If, therefore, the construction placed upon the decision of the Supreme Court in Lamb v. James by this court, misled as we were by the learned judge who wrote the opinion, is shown to have been wrong because a recovery of the purchase money paid was allowed in that case, would not the construction now placed upon it by the Supreme Court be wrong for the same reason? That is to say, while the illegality of a contract is held to prevent the recovery of money paid under it, will not the fact that money is voluntarily paid, in the absence of grounds for equitable relief, have the same effect? But however this may be, while we think it would have been better if the Supreme's Court's decision in Lamb v. James had been overruled entirely, instead of limited, we must accept the existing construction of that decision as announced in the opinion of the learned chief justice in Raynor Cattle Co. v. Bedford, and proceed to dispose of the questions at issue in accordance therewith.

We therefore overrule the contention that W.V. Johnson was not liable on his warranty because of the alleged illegality of the contract. We could not hold that there was no consideration for the warranty, since Johnson received over $2000 on the faith of it.

On the authority of Lamb v. James, as construed and limited by the Supreme Court in Raynor Cattle Company v. Bedford, we feel constrained to hold that Mrs. Johnson was entitled to recover from Adams, Adams, and Holloway, although no recovery was had against her, and although no grounds of equity were alleged, the money paid them for the land with interest, as specified in her second assignment of error, without reference to whether or not she was entitled to recover on the warranty.

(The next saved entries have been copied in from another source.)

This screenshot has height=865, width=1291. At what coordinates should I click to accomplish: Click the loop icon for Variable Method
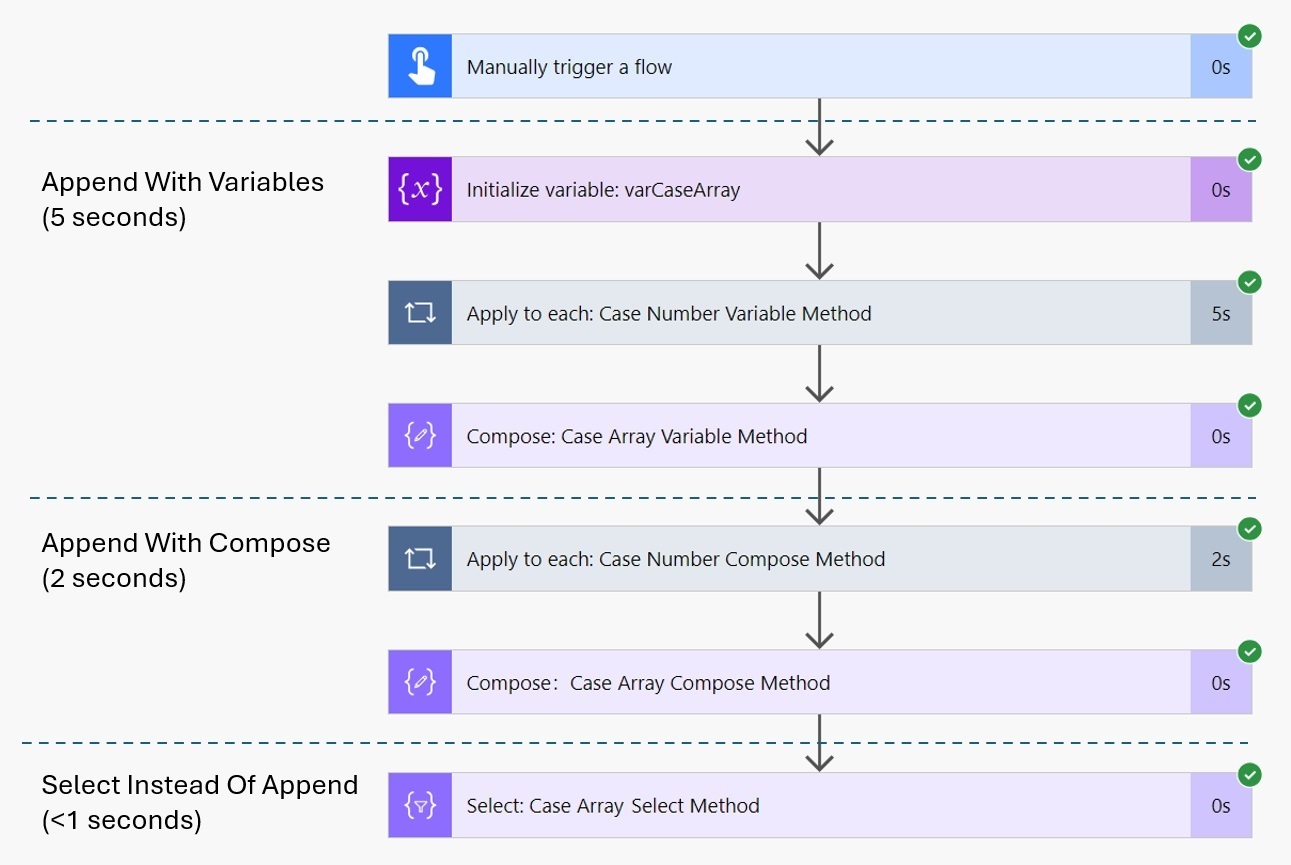point(420,313)
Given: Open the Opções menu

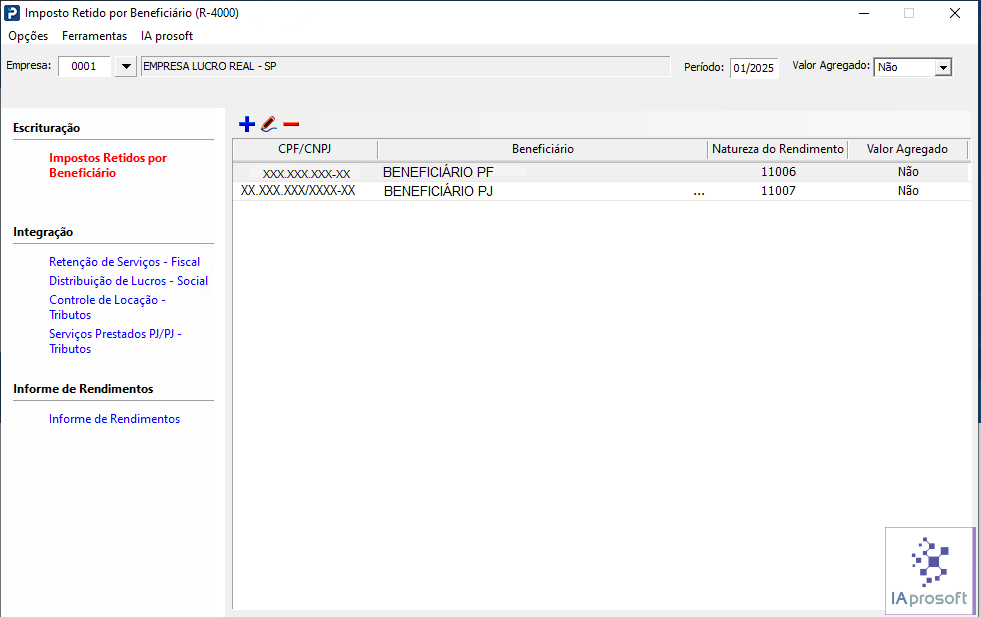Looking at the screenshot, I should [x=28, y=36].
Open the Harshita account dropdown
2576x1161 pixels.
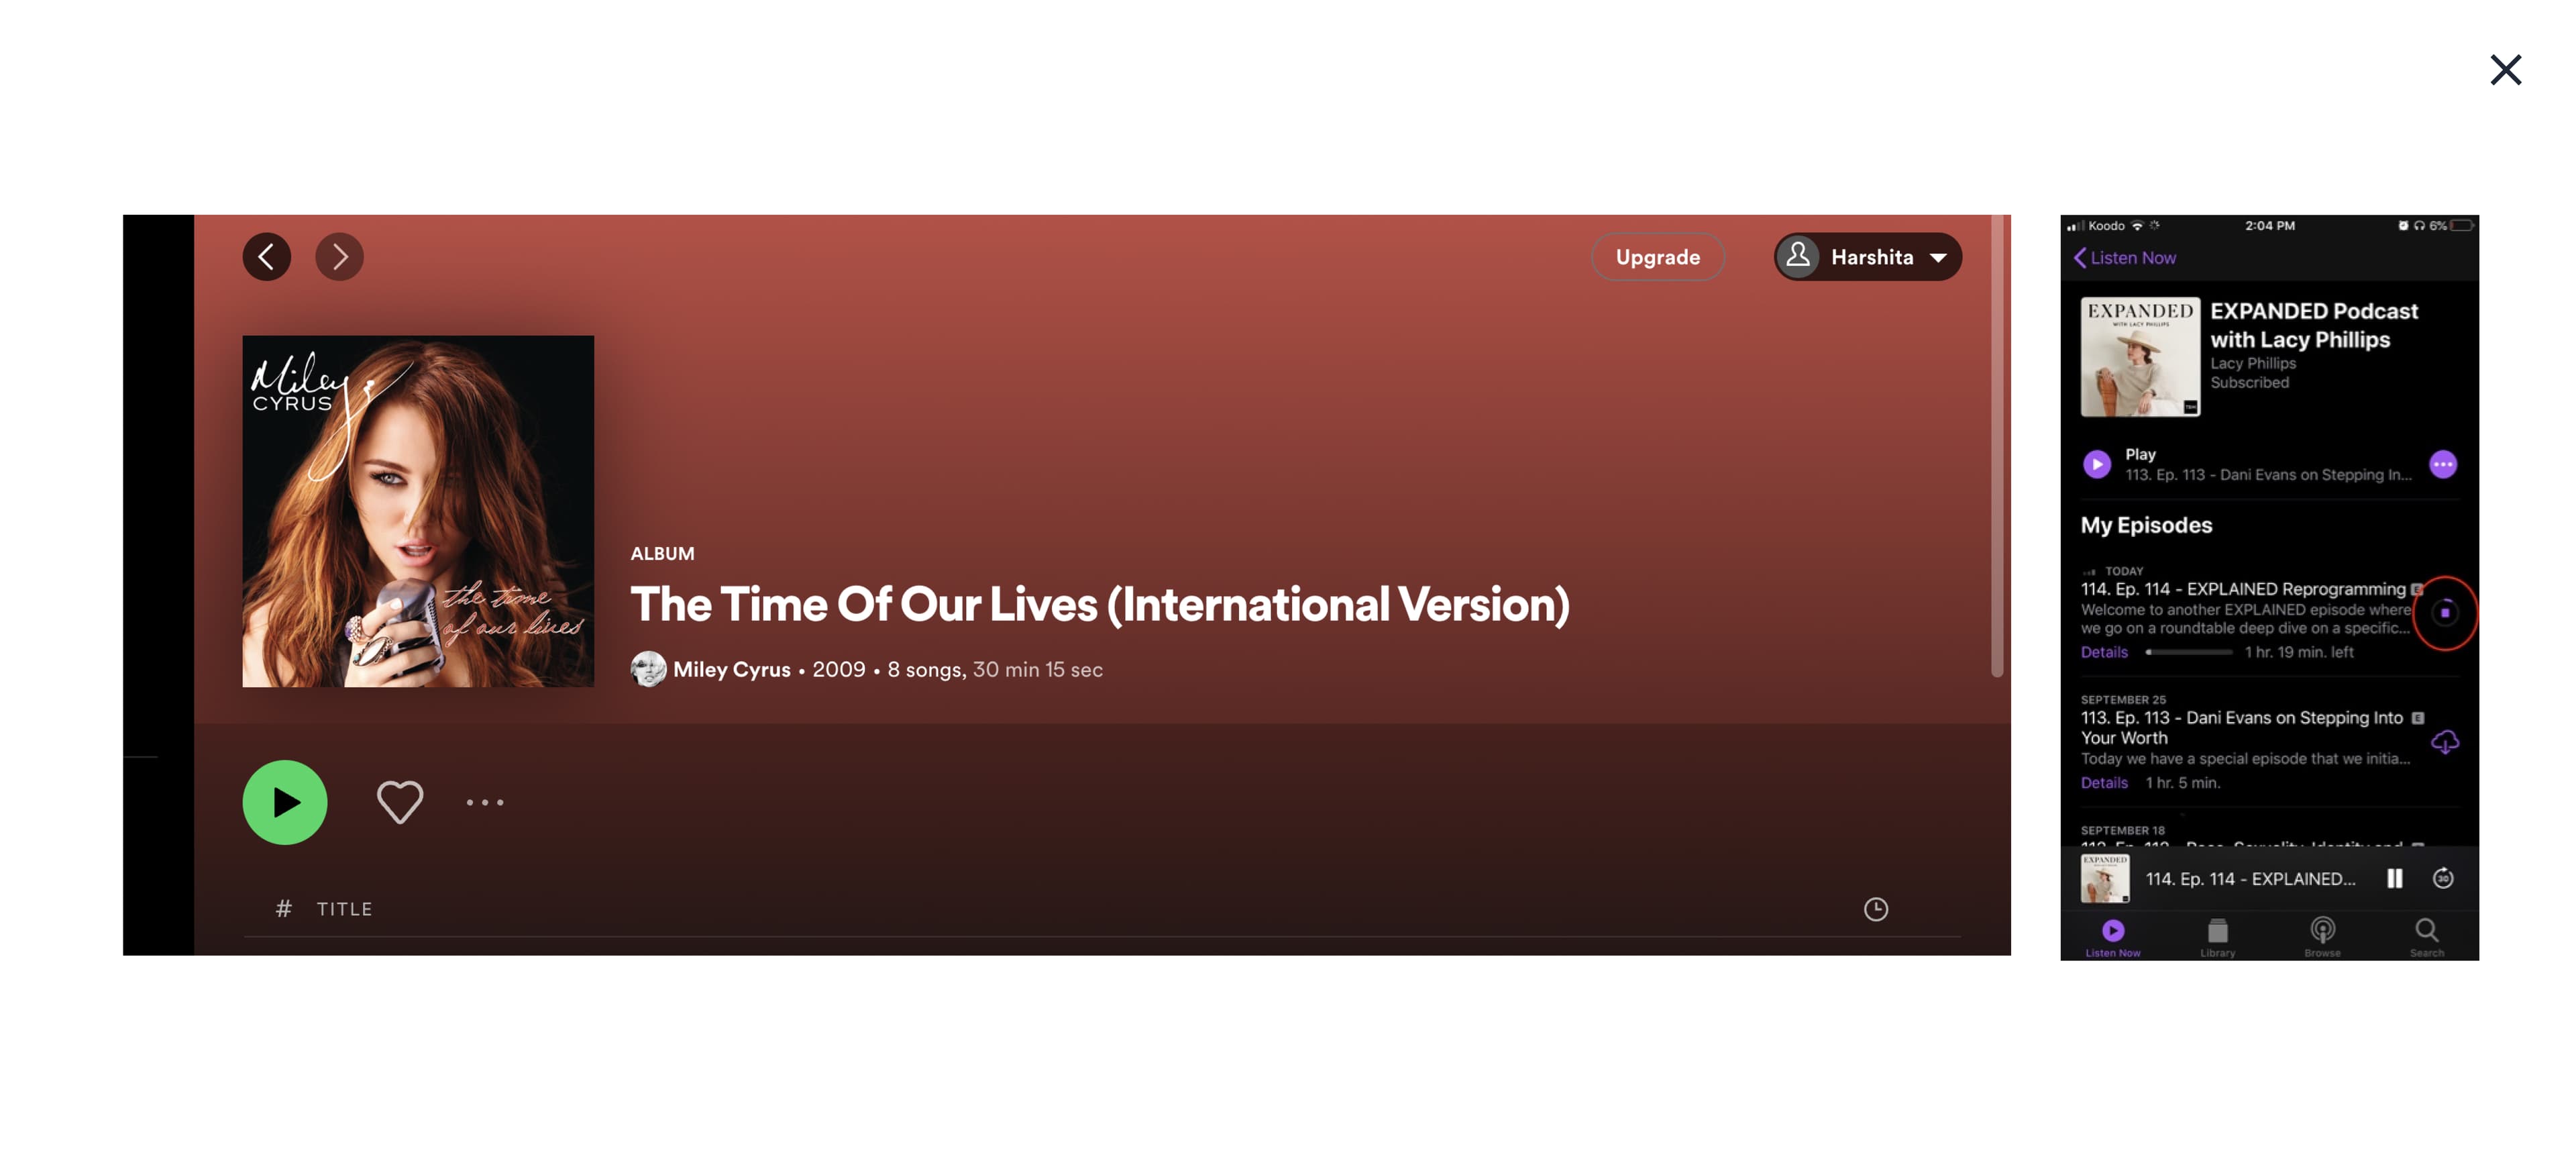coord(1868,256)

It only remains to determine whether the Blums were entitled to a judgment against Mrs. Johnson, as well as against her husband. That she was not liable on her warranty we must treat as settled by the decision of our Supreme Court in Wadkins v. Watson, supra. It is, however, insisted in the brief of the Blums that they were entitled to recover from Mrs. Johnson the money paid her husband for her, upon *Page 15 the ground that the land was a part of the public domain and therefore no consideration for the contract of purchase, though we doubt whether their assignments of error (1 and 2) were ever intended to raise any question other than that of liability on the warranty. The contention presents this anomaly, — they accepted the warranty of W.V. Johnson and have recovered a judgment upon it, which, for ought we know, they may be able to collect, and yet it is insisted that they should also have a judgment against Mrs. Johnson upon the ground that there was no consideration for the contract. As already intimated, it is by no means clear that the money paid would have been recoverable in the absence of a warranty or of well known equitable grounds for relief, even as against one not under disability, and we know of no authority for holding a married woman liable in this State in such case, the contract not being one for necessaries or for the benefit of her separate estate, and none has been cited.

Upon the findings of fact made by the district judge, which we adopt, and the conclusions of law above stated, we affirm the judgment between the Blums and the Johnsons, but reverse and here render the judgment between Mrs. Johnson and the other parties so as to allow her to recover from them what was paid them for the land with interest from the date of payment, as stated in their second assignment of error, with costs accruing on that branch of the case, both in the court below and in this court, other costs of appeal to be taxed against the Johnsons.

Affirmed in part; reversed and rendered in part.